Hyperplasia and atypical hyperplasia of the breast tissue are benign (not cancer) breast conditions. They don’t cause any symptoms or pain and are usually found by chance.

Although they’re more common in women, hyperplasia and atypical hyperplasia can also affect men, but this is very rare.

What is hyperplasia?

The breasts are made up of lobules (milk-producing glands) and ducts (tubes that carry milk to the nipple), which are surrounded by glandular, fibrous and fatty tissue.

breast diagram

The lobules and ducts are lined by cells called epithelial cells. Sometimes these cells increase in number. This is called hyperplasia.

Hyperplasia can occur in the ducts (ductal hyperplasia) or the lobules (lobular hyperplasia). It can be graded as mild, moderate or florid (more extensive), according to how the cells look under the microscope.

Hyperplasia usually develops naturally as the breast changes with age. It can affect women of any age, but is more common in women over 35.

What is atypical hyperplasia?

Atypical hyperplasia is also benign. It’s when the cells in the breast increase in number and also develop an unusual pattern or shape. It can occur in the ducts (atypical ductal hyperplasia or ADH) or the lobules (atypical lobular hyperplasia or ALH).

Having atypical ductal hyperplasia has been shown to slightly increase the risk of developing breast cancer in the future.

Atypical lobular hyperplasia is a form of lobular neoplasia.

How are hyperplasia and atypical hyperplasia diagnosed?

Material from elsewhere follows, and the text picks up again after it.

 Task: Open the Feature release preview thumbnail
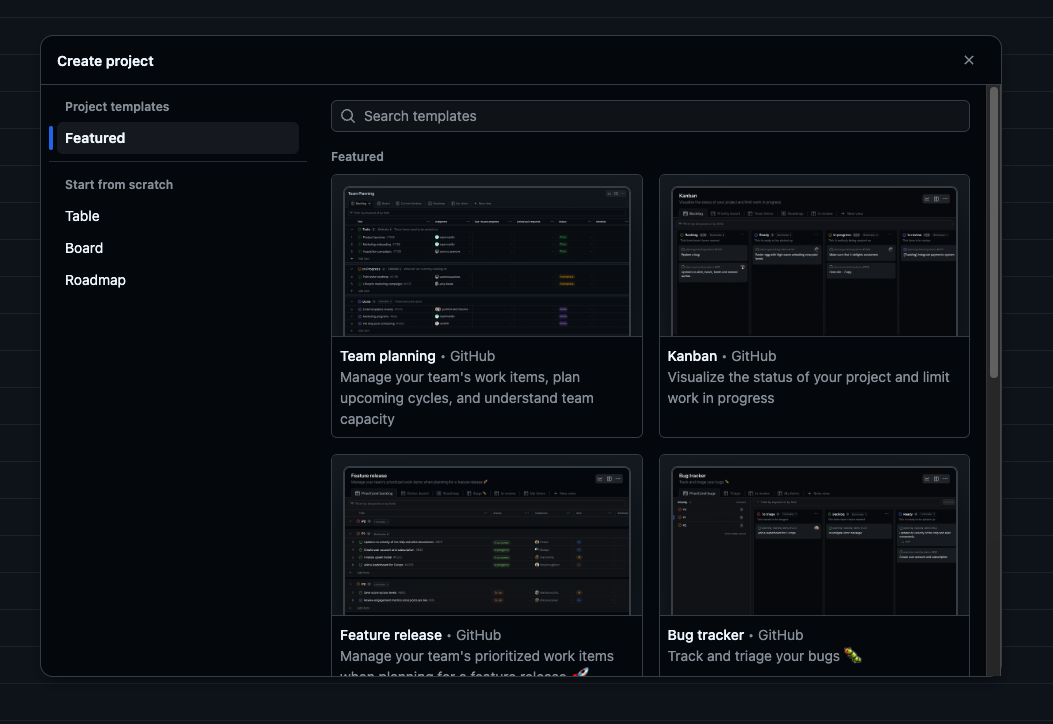[487, 539]
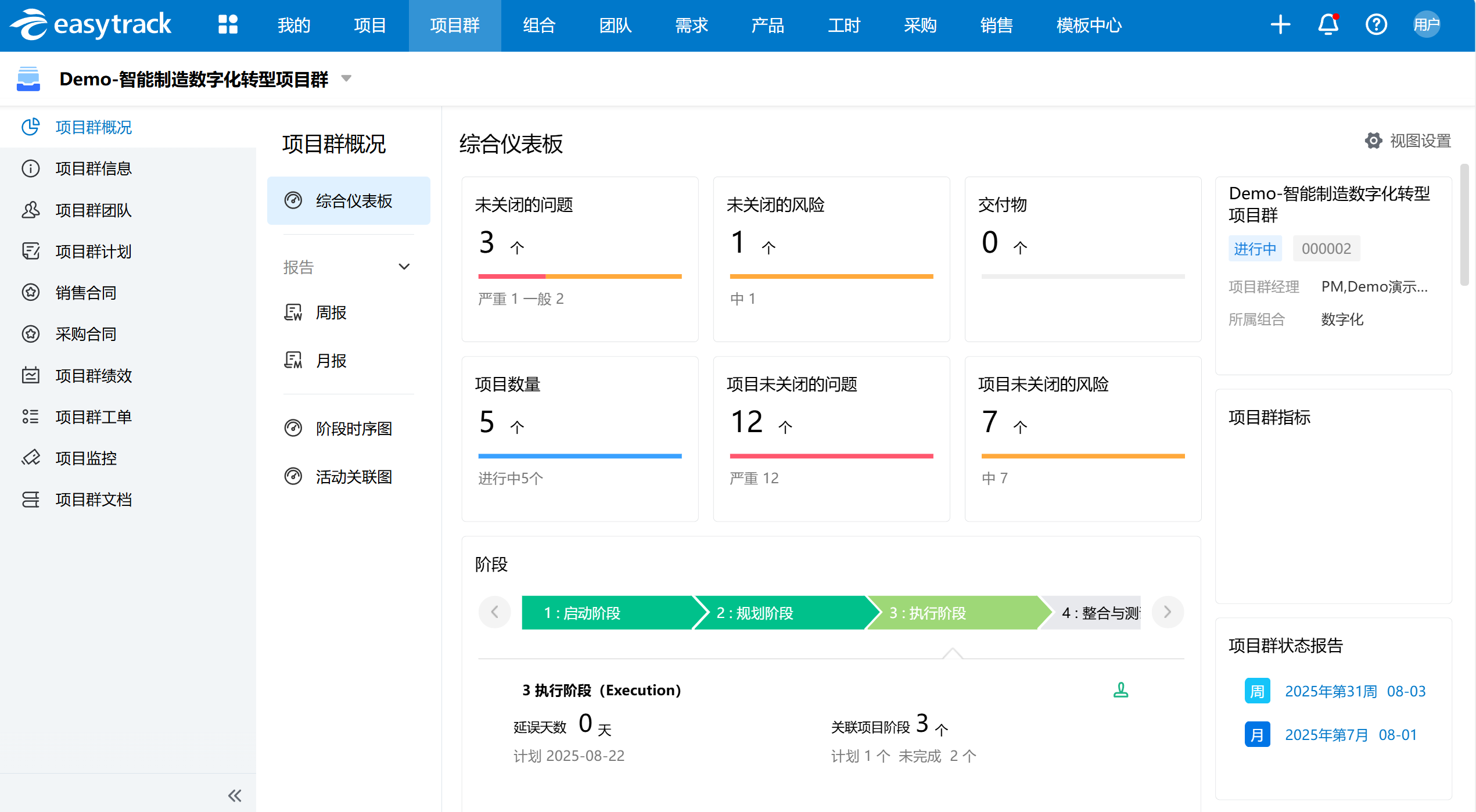Open 阶段时序图 in the overview panel
The width and height of the screenshot is (1476, 812).
click(354, 429)
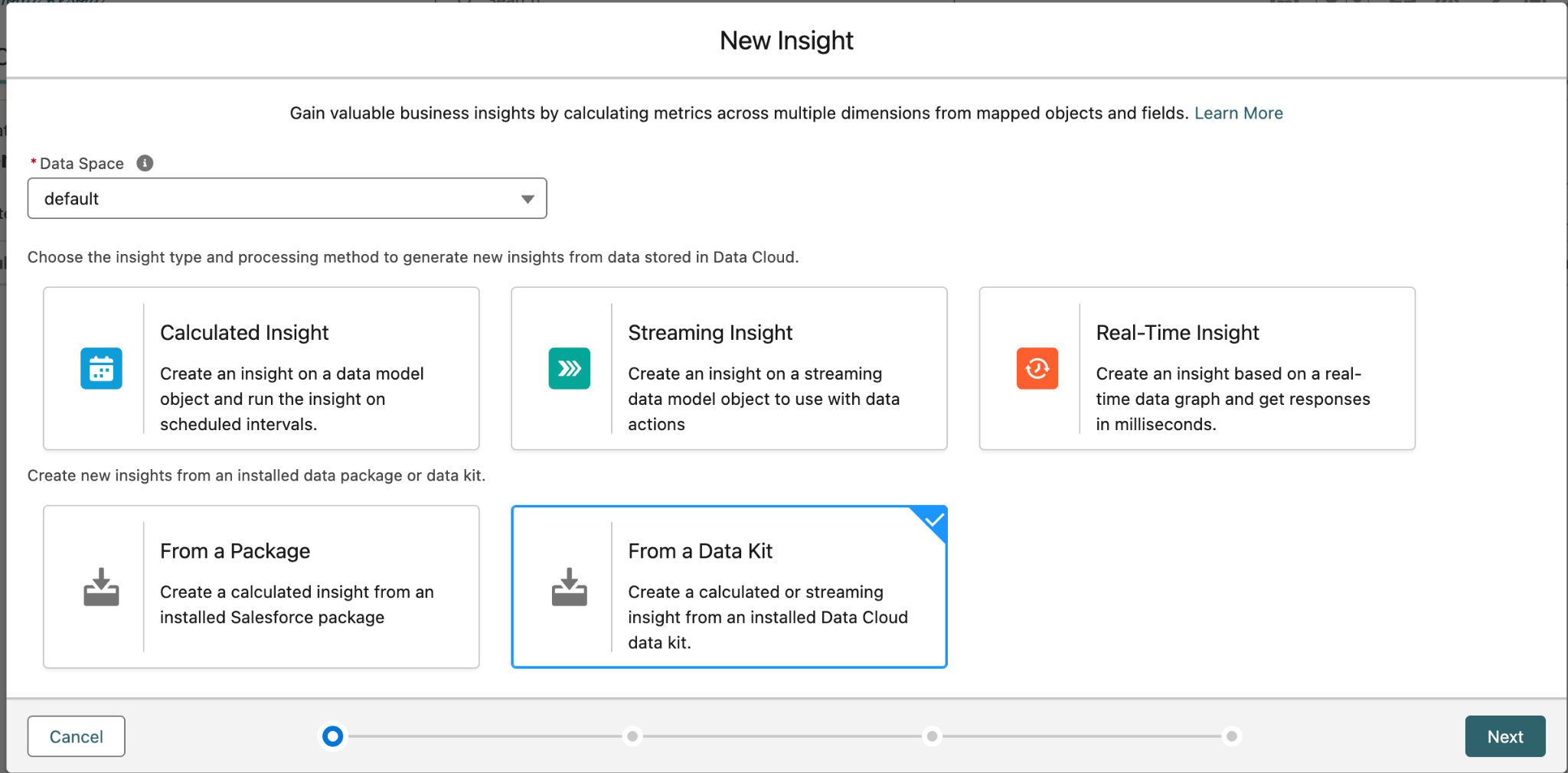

Both hyperplasia and atypical hyperplasia are usually found by chance after a routine mammogram (breast x-ray) or when tissue from a biopsy (core biopsy) or breast surgery is examined under a microscope in the laboratory.

Find out more about mammograms and other tests.

Treatment and follow-up


Hyperplasia does not usually need any treatment or follow up.

Atypical hyperplasia

Once a diagnosis of atypical hyperplasia is confirmed following a biopsy, your specialist may recommend a small operation to ensure all of the hyperplasia has been removed.

Alternatively, a vacuum-assisted excision biopsy may be recommended. After an injection of local anaesthetic, a small cut is made in the skin. A hollow probe connected to a vacuum device, is placed through this. Using ultrasound or mammography as a guide, breast tissue is sucked through the probe by the vacuum into a collecting chamber. The biopsy device is used until the area being investigated has been removed. This may mean that an operation under a general anaesthetic can be avoided. The tissue removed is sent to the laboratory and examined under a microscope.

Your specialist may want you to have follow-up appointments. These may include clinic visits and a mammogram every one to two years. How often, and for how long, you go for follow-up appointments will depend on what happens in your local area.

What this means for you


Having hyperplasia doesn’t increase your risk of developing breast cancer. However, it’s still important to be breast aware and go back to your GP (local doctor) if you notice any changes in your breasts regardless of how soon these occur after your diagnosis of hyperplasia.

Atypical hyperplasia

If you have atypical hyperplasia, you may be worried or anxious that your risk of breast cancer is slightly increased. However, it doesn’t mean you’ll necessarily develop breast cancer

It’s important to go to your follow-up appointments and continue to be breast aware and go back to your GP (local doctor) regardless of how soon these occur after your diagnosis of atypical hyperplasia.